Since 2012, Launch Tennessee has reorganized the accelerator network so that many cohorts focus on a specific industry that is also a regional strength. LaunchTN has produced and hosted an annual event focused on Southeast entrepreneurship and Southern culture. The 2015 event, titled 36|86, brought over 900 attendees, 86 investment firms and more than 50 speakers to Nashville to highlight the best startups, makers, innovators and culture the Southeast has to offer.
Start Up Haven
Franklin-based Digital Reasoning, a machine-learning software company that develops programs that teach computers how to understand and analyze data and language, initially targeted government clients. A $24 million investment round led by Goldman Sachs and Credit Suisse led the company to enter the financial services market. It was the company’s third round of capital from outside investors, including the 130-member Nashville Capital Network. The Nashville office has grown from about 10 employees when Rob Metcalf, came on as president and COO in 2010, to about 50 today. The company also has offices in Washington D.C., New York and London.

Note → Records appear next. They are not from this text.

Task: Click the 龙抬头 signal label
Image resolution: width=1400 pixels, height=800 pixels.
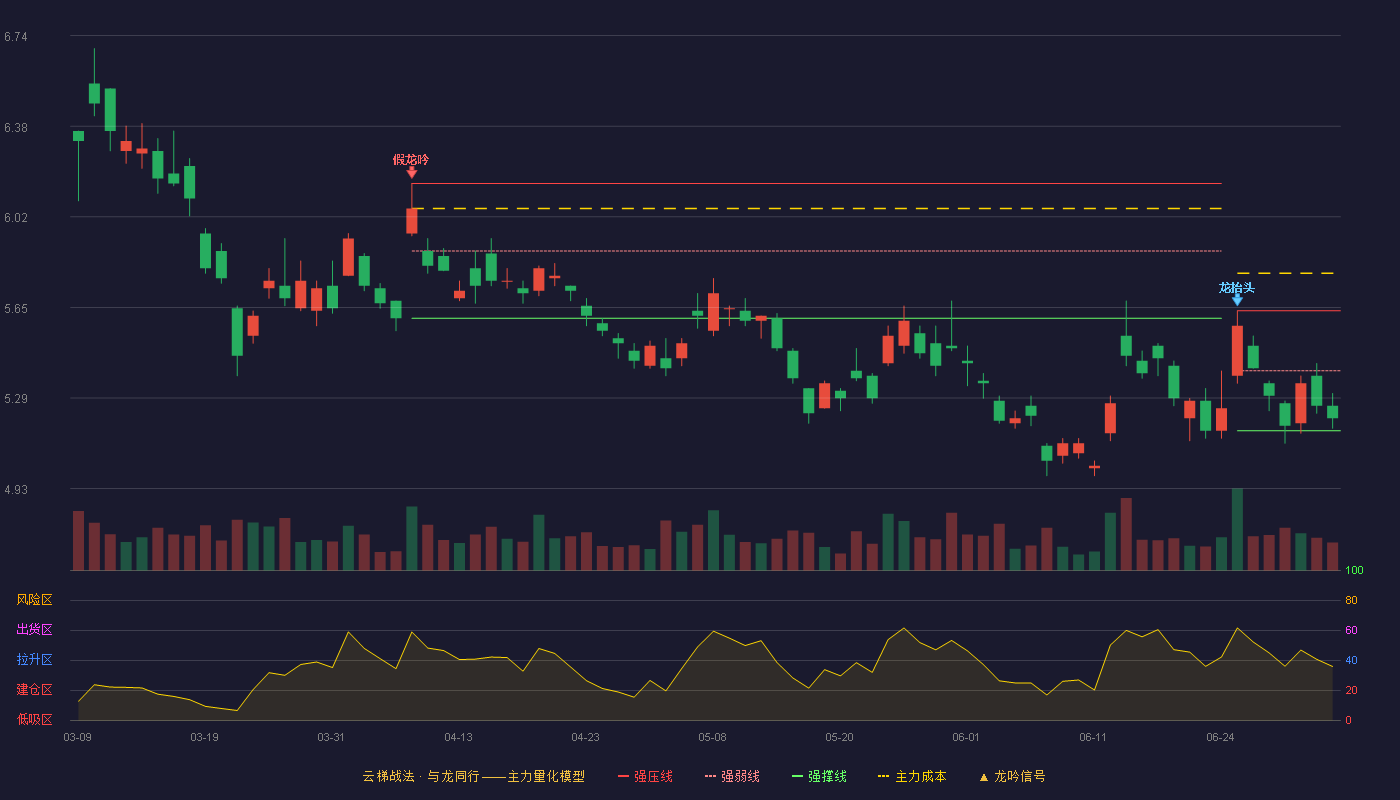Action: pyautogui.click(x=1236, y=287)
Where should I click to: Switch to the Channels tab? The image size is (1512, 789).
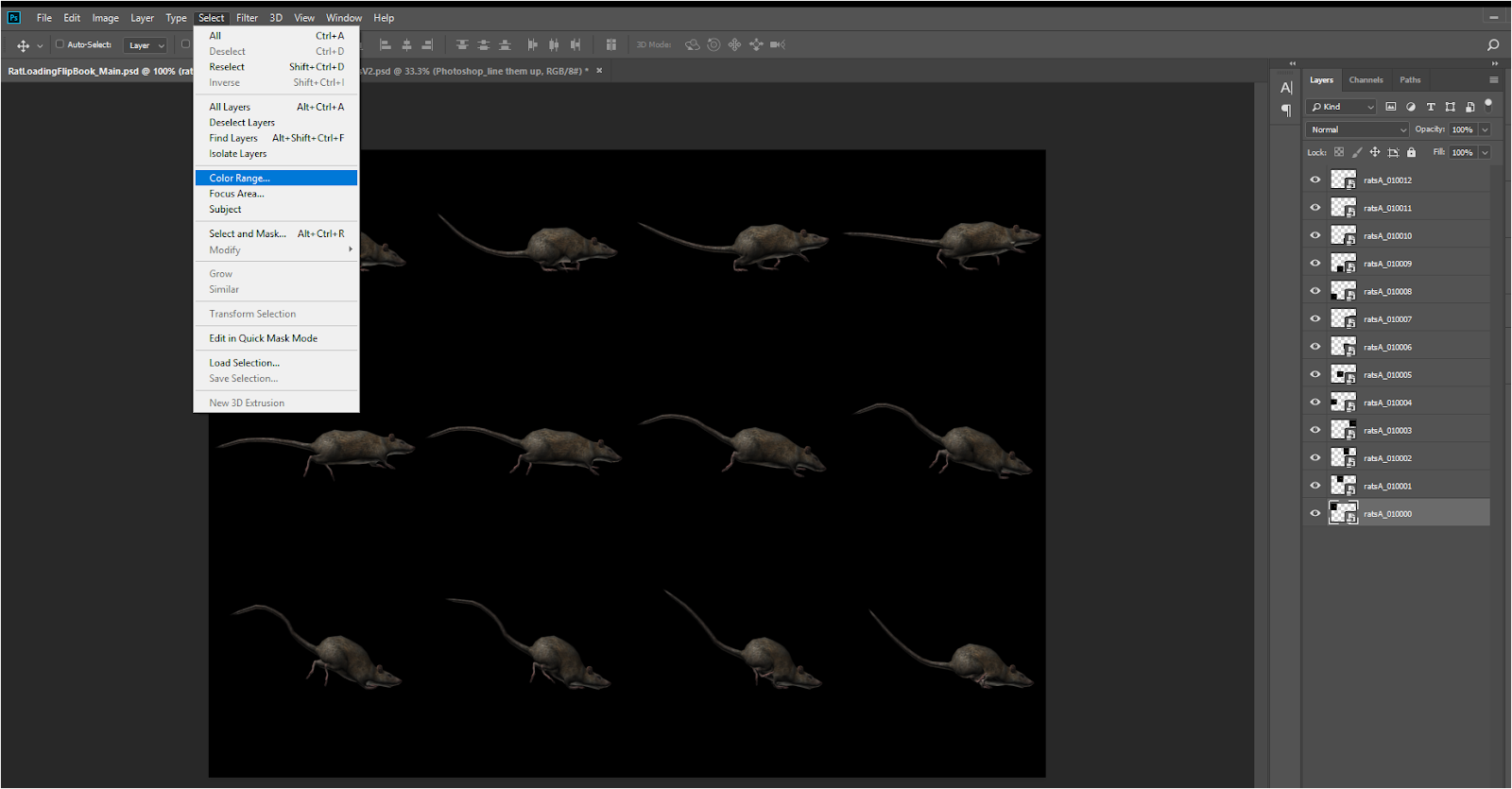1366,80
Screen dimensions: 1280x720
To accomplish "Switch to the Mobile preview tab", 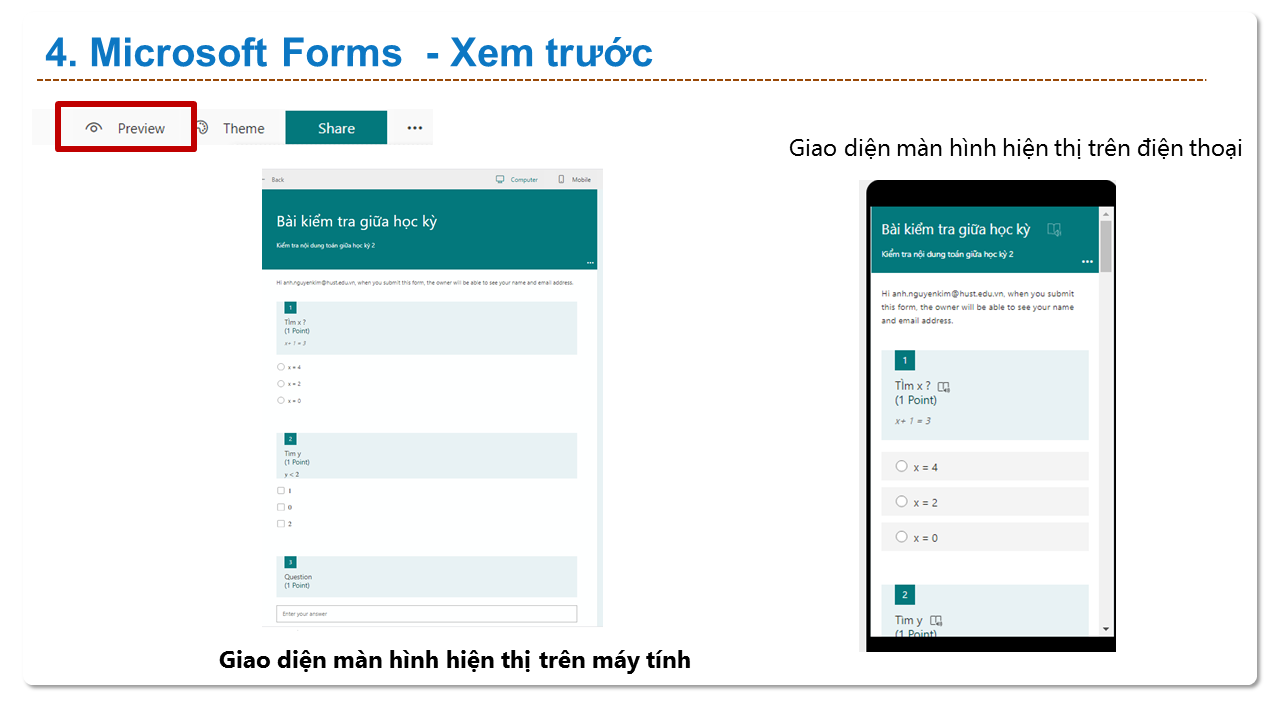I will pyautogui.click(x=575, y=180).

Metcalf says the company plans to stay put in Nashville given the strong cultural advantages and its growing national profile. With Nashville’s prominence in health care, the company is exploring a move into that sector as well, Metcalf says. In Chattanooga, avid outdoor sportsman Fynn Glover started RootsRated after being disappointed in the online reviews of outdoor experiences. He and his co-founders drove 16,000 miles collecting information from 1,000 college students about finding information for outdoor activities.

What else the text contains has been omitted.